Task prompt
Please copy the data below word for word, leaving out the pictures.

Information supplied

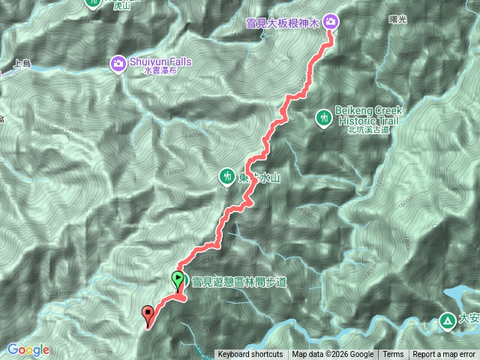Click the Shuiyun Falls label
[x=164, y=62]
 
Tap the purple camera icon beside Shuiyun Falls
[x=118, y=64]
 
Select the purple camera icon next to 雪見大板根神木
[x=332, y=22]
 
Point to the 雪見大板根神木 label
[x=283, y=24]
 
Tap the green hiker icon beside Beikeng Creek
[x=324, y=118]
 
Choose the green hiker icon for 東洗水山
[x=226, y=177]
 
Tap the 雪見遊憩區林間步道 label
[x=239, y=281]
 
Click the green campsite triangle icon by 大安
[x=447, y=321]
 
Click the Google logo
[x=28, y=350]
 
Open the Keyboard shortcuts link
[x=250, y=355]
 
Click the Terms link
[x=393, y=355]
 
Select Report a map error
[x=444, y=355]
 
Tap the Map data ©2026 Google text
[x=332, y=355]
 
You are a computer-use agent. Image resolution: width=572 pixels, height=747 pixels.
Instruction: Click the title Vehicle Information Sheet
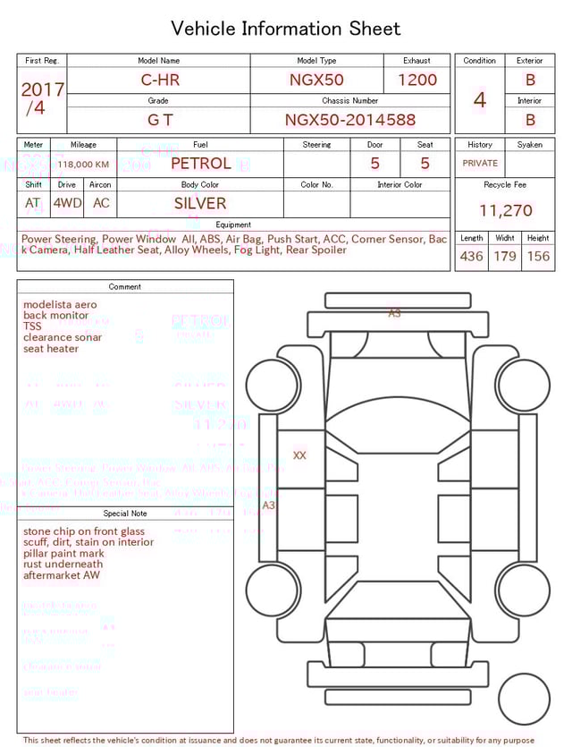pyautogui.click(x=286, y=29)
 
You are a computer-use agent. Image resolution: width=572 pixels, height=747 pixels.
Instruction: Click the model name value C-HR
pyautogui.click(x=161, y=80)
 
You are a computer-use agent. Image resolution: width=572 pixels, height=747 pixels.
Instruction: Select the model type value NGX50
pyautogui.click(x=316, y=80)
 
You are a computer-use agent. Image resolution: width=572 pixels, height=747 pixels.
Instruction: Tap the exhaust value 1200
pyautogui.click(x=417, y=80)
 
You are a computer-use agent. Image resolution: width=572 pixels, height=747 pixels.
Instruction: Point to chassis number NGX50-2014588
pyautogui.click(x=350, y=120)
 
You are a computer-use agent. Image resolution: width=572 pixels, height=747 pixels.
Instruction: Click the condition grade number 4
pyautogui.click(x=480, y=100)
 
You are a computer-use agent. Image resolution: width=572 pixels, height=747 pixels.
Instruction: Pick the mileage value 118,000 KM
pyautogui.click(x=83, y=165)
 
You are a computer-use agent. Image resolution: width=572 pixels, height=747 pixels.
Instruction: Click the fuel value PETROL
pyautogui.click(x=200, y=164)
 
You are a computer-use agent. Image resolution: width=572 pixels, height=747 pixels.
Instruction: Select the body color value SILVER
pyautogui.click(x=200, y=203)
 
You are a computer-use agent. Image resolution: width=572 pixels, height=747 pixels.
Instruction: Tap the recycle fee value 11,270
pyautogui.click(x=506, y=211)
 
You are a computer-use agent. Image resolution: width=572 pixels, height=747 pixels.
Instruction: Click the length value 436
pyautogui.click(x=471, y=257)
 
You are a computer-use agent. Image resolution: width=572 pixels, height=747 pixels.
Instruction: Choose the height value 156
pyautogui.click(x=538, y=257)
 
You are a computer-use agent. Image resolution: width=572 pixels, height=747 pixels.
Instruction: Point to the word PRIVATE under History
pyautogui.click(x=480, y=164)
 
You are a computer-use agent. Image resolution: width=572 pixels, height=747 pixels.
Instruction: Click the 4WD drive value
pyautogui.click(x=67, y=203)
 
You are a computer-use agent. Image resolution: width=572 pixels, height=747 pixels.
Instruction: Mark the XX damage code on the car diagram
pyautogui.click(x=299, y=455)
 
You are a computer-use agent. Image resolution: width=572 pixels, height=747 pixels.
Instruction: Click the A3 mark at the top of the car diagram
pyautogui.click(x=394, y=314)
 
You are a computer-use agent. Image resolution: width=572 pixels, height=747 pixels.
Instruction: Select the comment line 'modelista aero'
pyautogui.click(x=60, y=305)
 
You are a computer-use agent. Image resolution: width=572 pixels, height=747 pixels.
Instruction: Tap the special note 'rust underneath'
pyautogui.click(x=63, y=564)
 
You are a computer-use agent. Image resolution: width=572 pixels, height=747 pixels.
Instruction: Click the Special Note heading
pyautogui.click(x=125, y=514)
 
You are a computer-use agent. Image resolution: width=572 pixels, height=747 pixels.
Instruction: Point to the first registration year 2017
pyautogui.click(x=42, y=89)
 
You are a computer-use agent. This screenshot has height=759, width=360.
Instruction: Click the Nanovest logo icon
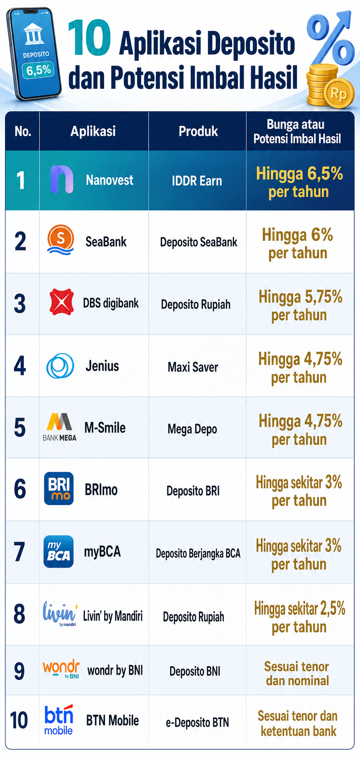tap(62, 179)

Answer to the problem
Click the Shuiyun Falls label
[x=164, y=62]
 
Tap the purple camera icon beside Shuiyun Falls
[x=118, y=64]
 
Select the purple camera icon next to 雪見大板根神木
[x=332, y=22]
 
Point to the 雪見大板根神木 label
[x=283, y=24]
 
Tap the green hiker icon beside Beikeng Creek
[x=324, y=118]
 
Choose the green hiker icon for 東洗水山
[x=226, y=177]
 
Tap the 雪見遊憩區林間步道 label
[x=239, y=281]
 
Click the green campsite triangle icon by 大安
[x=447, y=321]
 
Click the Google logo
[x=28, y=350]
 
Open the Keyboard shortcuts link
[x=250, y=355]
 
Click the Terms link
[x=393, y=355]
 
Select Report a map error
[x=444, y=355]
 
Tap the Map data ©2026 Google text
[x=332, y=355]
 
You are a computer-use agent. Image resolution: width=572 pixels, height=747 pixels.
Instruction: Click the title Vehicle Information Sheet
pyautogui.click(x=286, y=29)
 
You are a computer-use agent. Image resolution: width=572 pixels, height=747 pixels.
Instruction: Click the model name value C-HR
pyautogui.click(x=161, y=80)
 
You are a computer-use agent. Image resolution: width=572 pixels, height=747 pixels.
Instruction: Select the model type value NGX50
pyautogui.click(x=316, y=80)
 
You are a computer-use agent. Image resolution: width=572 pixels, height=747 pixels.
Instruction: Tap the exhaust value 1200
pyautogui.click(x=417, y=80)
 
You are a computer-use agent. Image resolution: width=572 pixels, height=747 pixels.
Instruction: Point to chassis number NGX50-2014588
pyautogui.click(x=350, y=120)
 
You are a computer-use agent. Image resolution: width=572 pixels, height=747 pixels.
Instruction: Click the condition grade number 4
pyautogui.click(x=480, y=100)
 
You are a computer-use agent. Image resolution: width=572 pixels, height=747 pixels.
Instruction: Pick the mileage value 118,000 KM
pyautogui.click(x=83, y=165)
 
You are a computer-use agent. Image resolution: width=572 pixels, height=747 pixels.
Instruction: Click the fuel value PETROL
pyautogui.click(x=200, y=164)
 
You are a computer-use agent. Image resolution: width=572 pixels, height=747 pixels.
Instruction: Select the body color value SILVER
pyautogui.click(x=200, y=203)
 
You are a computer-use agent. Image resolution: width=572 pixels, height=747 pixels.
Instruction: Tap the recycle fee value 11,270
pyautogui.click(x=506, y=211)
 
You are a computer-use agent. Image resolution: width=572 pixels, height=747 pixels.
Instruction: Click the length value 436
pyautogui.click(x=471, y=257)
 
You are a computer-use agent. Image resolution: width=572 pixels, height=747 pixels.
Instruction: Choose the height value 156
pyautogui.click(x=538, y=257)
 
You are a computer-use agent. Image resolution: width=572 pixels, height=747 pixels.
Instruction: Point to the word PRIVATE under History
pyautogui.click(x=480, y=164)
 
You are a computer-use agent. Image resolution: width=572 pixels, height=747 pixels.
Instruction: Click the 4WD drive value
pyautogui.click(x=67, y=203)
 
You are a computer-use agent. Image resolution: width=572 pixels, height=747 pixels.
Instruction: Mark the XX damage code on the car diagram
pyautogui.click(x=299, y=455)
 
You are a computer-use agent. Image resolution: width=572 pixels, height=747 pixels.
Instruction: Click the A3 mark at the top of the car diagram
pyautogui.click(x=394, y=314)
 
You are a computer-use agent. Image resolution: width=572 pixels, height=747 pixels.
Instruction: Select the comment line 'modelista aero'
pyautogui.click(x=60, y=305)
 
You are a computer-use agent. Image resolution: width=572 pixels, height=747 pixels.
Instruction: Tap the special note 'rust underneath'
pyautogui.click(x=63, y=564)
 
You are a computer-use agent. Image resolution: width=572 pixels, height=747 pixels.
Instruction: Click the Special Note heading
pyautogui.click(x=125, y=514)
 
You are a computer-use agent. Image resolution: width=572 pixels, height=747 pixels.
Instruction: Point to the first registration year 2017
pyautogui.click(x=42, y=89)
 
You are a computer-use agent. This screenshot has height=759, width=360.
Instruction: Click the Nanovest logo icon
tap(62, 179)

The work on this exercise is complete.